Law School Case Brief
Palm Lake Partners II, Ltd. Liab. Co. v. C & C Powerline, Inc. - 38 So. 3d 844 (Fla. Dist. Ct. App. 2010)
Specific performance may be granted only when (1) the plaintiff is clearly entitled to it, (2) there is no adequate remedy at law, and (3) the judge believes that justice requires it. The granting of specific performance rests largely in the discretion of the judge, but the right to exercise this judicial discretion does not extend to the power or authority to contravene the legal requirements which must exist to give a litigant grounds upon which he may invoke the remedy.
Appellant buyers Palm Lake and Falcon Lake sought review of an adverse judgment of the Circuit Court for Duval County (Florida) in a breach of contract action brought by purported third-party beneficiary C&C Powerline. Appellee sellers filed a cross-appeal, seeking review of the denial of the full extent of the award of specific performance they sought and denial of their claim for declaratory relief. Instead of awarding damages, the Circuit Court granted the sellers specific performance--the construction of an access road with infrastructure for electrical.
The sellers owned a 55-acre parcel in Jacksonville that Palm Lake Drive bisects, as well as a strip of property abutting the 55-acre parcel to the north.
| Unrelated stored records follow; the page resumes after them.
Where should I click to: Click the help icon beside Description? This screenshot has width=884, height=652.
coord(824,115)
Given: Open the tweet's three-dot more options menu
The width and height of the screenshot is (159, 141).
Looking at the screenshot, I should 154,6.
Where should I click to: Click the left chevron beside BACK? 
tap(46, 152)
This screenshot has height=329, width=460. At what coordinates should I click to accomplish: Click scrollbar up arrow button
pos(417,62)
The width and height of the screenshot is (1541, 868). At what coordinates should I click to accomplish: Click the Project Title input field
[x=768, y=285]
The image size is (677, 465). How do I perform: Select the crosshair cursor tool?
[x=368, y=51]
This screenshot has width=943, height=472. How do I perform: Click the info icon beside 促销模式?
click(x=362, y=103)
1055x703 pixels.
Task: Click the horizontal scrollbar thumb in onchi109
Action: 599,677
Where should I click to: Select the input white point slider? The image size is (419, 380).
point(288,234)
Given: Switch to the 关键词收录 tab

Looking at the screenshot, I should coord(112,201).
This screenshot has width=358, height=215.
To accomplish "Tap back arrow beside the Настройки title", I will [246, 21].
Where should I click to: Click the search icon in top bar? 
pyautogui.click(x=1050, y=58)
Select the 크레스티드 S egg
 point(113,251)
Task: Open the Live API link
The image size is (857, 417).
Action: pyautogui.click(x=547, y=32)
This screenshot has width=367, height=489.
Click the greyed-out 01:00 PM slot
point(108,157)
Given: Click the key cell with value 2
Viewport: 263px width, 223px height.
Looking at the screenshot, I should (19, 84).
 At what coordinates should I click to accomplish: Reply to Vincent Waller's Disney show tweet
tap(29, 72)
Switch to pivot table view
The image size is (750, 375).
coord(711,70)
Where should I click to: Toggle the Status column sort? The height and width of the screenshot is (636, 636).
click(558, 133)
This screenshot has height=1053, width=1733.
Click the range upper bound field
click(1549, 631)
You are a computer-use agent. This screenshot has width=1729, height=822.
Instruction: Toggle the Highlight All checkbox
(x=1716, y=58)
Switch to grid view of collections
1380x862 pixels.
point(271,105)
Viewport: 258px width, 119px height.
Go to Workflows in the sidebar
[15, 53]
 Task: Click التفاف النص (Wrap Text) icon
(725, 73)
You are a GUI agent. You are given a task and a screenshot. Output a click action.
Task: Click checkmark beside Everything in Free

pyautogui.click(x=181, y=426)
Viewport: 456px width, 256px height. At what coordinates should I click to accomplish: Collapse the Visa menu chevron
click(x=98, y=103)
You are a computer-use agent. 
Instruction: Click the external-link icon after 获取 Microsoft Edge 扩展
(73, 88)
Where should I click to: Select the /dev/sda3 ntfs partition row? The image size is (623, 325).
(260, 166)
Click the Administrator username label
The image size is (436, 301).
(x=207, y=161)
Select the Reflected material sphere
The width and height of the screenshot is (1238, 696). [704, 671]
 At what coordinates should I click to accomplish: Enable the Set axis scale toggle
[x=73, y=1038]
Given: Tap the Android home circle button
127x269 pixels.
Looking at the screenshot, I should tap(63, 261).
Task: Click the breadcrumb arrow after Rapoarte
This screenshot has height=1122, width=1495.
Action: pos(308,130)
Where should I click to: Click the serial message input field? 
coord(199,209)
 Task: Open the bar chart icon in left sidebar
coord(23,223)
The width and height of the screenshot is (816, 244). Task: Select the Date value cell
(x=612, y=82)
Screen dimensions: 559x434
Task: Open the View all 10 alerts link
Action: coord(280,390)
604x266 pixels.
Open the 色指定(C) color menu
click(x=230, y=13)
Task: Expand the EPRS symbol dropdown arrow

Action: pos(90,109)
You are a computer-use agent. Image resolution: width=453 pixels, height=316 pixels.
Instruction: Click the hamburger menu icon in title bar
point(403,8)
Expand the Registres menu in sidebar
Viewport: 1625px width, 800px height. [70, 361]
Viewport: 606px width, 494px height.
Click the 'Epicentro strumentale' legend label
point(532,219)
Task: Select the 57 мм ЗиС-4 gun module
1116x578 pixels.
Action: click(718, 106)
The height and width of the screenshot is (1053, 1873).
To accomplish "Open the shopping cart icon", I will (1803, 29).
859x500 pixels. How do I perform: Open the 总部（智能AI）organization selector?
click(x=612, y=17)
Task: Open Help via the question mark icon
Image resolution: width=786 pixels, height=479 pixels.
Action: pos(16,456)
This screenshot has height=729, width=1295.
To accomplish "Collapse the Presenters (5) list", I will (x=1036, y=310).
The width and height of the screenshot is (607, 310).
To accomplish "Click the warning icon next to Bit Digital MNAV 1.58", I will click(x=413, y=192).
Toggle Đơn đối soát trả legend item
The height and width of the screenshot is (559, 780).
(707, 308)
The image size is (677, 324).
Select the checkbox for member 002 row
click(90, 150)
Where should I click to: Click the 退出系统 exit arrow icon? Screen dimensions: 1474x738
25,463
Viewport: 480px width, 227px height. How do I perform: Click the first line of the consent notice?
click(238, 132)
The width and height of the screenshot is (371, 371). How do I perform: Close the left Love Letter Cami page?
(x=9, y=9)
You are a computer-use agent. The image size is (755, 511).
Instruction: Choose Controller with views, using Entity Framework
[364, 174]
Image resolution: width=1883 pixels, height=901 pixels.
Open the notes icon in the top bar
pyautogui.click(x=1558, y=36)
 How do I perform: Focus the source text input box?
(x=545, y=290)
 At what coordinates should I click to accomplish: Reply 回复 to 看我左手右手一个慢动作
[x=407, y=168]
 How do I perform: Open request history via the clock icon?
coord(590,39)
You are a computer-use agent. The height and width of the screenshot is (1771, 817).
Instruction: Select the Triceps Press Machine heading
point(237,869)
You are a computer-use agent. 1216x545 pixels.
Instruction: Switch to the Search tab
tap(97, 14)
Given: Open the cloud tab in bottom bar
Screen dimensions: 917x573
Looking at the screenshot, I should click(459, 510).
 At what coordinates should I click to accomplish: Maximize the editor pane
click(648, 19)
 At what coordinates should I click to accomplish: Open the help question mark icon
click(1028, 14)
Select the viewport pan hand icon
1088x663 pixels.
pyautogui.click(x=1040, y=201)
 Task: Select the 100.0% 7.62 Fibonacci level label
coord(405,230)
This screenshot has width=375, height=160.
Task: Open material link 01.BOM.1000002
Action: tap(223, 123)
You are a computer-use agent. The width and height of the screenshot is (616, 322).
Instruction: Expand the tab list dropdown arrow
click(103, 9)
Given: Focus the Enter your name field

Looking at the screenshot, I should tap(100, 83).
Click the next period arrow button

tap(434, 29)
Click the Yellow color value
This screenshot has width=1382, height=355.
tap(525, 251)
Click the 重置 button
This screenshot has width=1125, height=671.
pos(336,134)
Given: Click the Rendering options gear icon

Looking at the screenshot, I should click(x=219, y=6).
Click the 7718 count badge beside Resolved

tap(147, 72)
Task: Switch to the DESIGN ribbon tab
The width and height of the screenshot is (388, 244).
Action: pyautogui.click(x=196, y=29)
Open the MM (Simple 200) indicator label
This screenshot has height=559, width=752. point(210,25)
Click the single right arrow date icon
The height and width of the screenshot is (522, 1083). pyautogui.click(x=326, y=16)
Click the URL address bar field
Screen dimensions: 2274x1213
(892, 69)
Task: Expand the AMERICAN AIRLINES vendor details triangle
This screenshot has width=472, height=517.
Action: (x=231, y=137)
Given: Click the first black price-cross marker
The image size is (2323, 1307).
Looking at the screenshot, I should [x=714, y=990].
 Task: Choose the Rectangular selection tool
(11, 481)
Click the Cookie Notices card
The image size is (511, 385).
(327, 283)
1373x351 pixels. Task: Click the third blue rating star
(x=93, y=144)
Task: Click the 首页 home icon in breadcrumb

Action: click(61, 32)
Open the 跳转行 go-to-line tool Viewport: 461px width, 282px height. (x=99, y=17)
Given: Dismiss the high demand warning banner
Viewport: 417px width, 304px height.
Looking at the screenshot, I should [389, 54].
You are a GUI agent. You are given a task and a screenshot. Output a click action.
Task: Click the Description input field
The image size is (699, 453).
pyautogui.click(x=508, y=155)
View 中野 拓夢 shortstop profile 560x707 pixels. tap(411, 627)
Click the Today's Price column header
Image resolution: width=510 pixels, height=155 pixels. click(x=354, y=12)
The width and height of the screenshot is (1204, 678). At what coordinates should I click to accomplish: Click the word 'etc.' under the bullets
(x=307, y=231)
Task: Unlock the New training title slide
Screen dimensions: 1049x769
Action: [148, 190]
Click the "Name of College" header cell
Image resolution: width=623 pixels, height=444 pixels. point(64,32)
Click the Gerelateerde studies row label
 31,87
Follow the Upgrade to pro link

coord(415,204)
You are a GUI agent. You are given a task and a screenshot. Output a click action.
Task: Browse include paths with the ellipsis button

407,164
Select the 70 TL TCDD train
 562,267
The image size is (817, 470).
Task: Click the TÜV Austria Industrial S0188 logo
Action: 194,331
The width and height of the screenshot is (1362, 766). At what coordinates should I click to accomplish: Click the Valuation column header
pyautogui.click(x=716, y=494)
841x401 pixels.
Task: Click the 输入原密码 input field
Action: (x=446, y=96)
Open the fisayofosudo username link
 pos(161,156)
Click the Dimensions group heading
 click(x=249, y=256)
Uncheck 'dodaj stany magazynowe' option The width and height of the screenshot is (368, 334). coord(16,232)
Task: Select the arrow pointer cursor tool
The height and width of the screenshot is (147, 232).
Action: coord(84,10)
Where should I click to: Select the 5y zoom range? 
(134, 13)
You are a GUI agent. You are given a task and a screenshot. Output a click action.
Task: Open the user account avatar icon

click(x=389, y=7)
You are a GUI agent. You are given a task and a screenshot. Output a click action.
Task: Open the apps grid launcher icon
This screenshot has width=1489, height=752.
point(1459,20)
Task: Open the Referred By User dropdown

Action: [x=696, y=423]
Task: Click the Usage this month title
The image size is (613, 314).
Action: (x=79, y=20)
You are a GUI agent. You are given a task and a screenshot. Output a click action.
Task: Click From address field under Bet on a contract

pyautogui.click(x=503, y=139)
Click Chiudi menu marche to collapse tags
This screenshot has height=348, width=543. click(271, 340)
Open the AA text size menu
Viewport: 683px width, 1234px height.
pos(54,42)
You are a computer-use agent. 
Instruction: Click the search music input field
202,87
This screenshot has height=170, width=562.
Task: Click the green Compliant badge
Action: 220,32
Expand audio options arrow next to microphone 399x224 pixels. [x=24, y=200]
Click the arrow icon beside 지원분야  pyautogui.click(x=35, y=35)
C&C operates a business on 30 acres still farther north, and relies on Palm Lake Drive for access to its own property. When C&C's owner, Chuck Chitty, learned a comprehensive plan amendment--to change the land use designation of Sellers' parcel from industrial to residential--was under consideration, he spoke to Sellers' representative, Barry Hurtz. Mr. Chitty was concerned that new residents might complain about truck traffic. Eventually, Chitty and Hurtz verbally agreed that C&C would not, in exchange for construction of an alternate access road to C&C's property, object to any comprehensive plan amendment reclassifying the sellers' property as residential.
On May 1, 2005, the sellers and Palm Lake signed the purchase agreement, which (wholly unbeknownst to C&C at the time) provided: "The parties acknowledge that it will be necessary to build an access road from a city street north of the property across adjacent property that the seller owns to Main Street. The purpose of the access road is to provide alternative ingress and egress to adjacent property owners to the north of the property."
Only after closing did developers-buyers Palm Lake and Falcon Lake obtain engineering plans for the access road and FDOT approval of a connection to Main Street. It became apparent that a portion of the access road was proposed to run along a section of Noah Road on ground that guy wires steadying Jacksonville Electric Authority (JEA) power lines already occupied. JEA advised all concerned that relocating the guy wires would cost some $ 800,000, that it would take a long time to engineer, and that guy wires might soon be unnecessary altogether because of changes JEA contemplated making in the power grid system
Apprised of the situation, C&C filed the complaint, asserting doubt as to its rights under the ordinance and requesting declaratory judgment. C&C also alleged that it was a third-party beneficiary of the purchase agreement between the sellers and Palm Lake, and that Palm Lake had breached the agreement. C&C sought temporary and permanent injunctive relief, including a ban on leasing residential units until an access road was constructed.
In an action for breach of a contract to purchase real property, was specific performance in the form of building an access road available as a remedy?
On the main appeal, the Court of Appeal of Florida reversed the judgment that required Palm Lake and Falcon Lake to build a road; this also disposed of the specific performance prong of the sellers' cross-appeal. The Court remanded with directions that the trial court award Sellers liquidated damages as specified in the easement and road construction agreement between the sellers and Palm Lake. As to the remaining portion of the cross-appeal otherwise, the Court affirmed: The sellers were not entitled to bypass administrative remedies in order to pursue judicial remedies, even declaratory judgment.
The Court looked to the rule that a promisor and a promisee can by agreement create a duty to a beneficiary which cannot be varied without his consent, but in the absence of such an agreement the parties retain control over the contractual relation they have created. The trial court erred in concluding that the purchase agreement, which allowed for amendments, created an immutable obligation on the buyers' part to construct an access road for the benefit of a third-party. The sellers promised the third-party an alternative access road without specifying who would finance or build the road, and without indicating that anyone other than the sellers themselves would be responsible for construction of the road. In fact, the third-party was not even aware that the sellers and the buyers had entered into the purchase agreement. Accordingly, there was no justifiable, detrimental reliance by the third-party C&C as a matter of fact and law. Thus, the trial court erred in entering judgment in third-party C&C's favor. The trial court also erred in failing to recognize that an easement and road construction agreement modified and superseded the purchase agreement and contained a liquidated damages clause. Accordingly, specific performance was not available. Finally, the trial court properly denied the sellers' crossclaim, seeking a declaration of the rights and duties of the parties under a city ordinance, for failure to exhaust administrative remedies.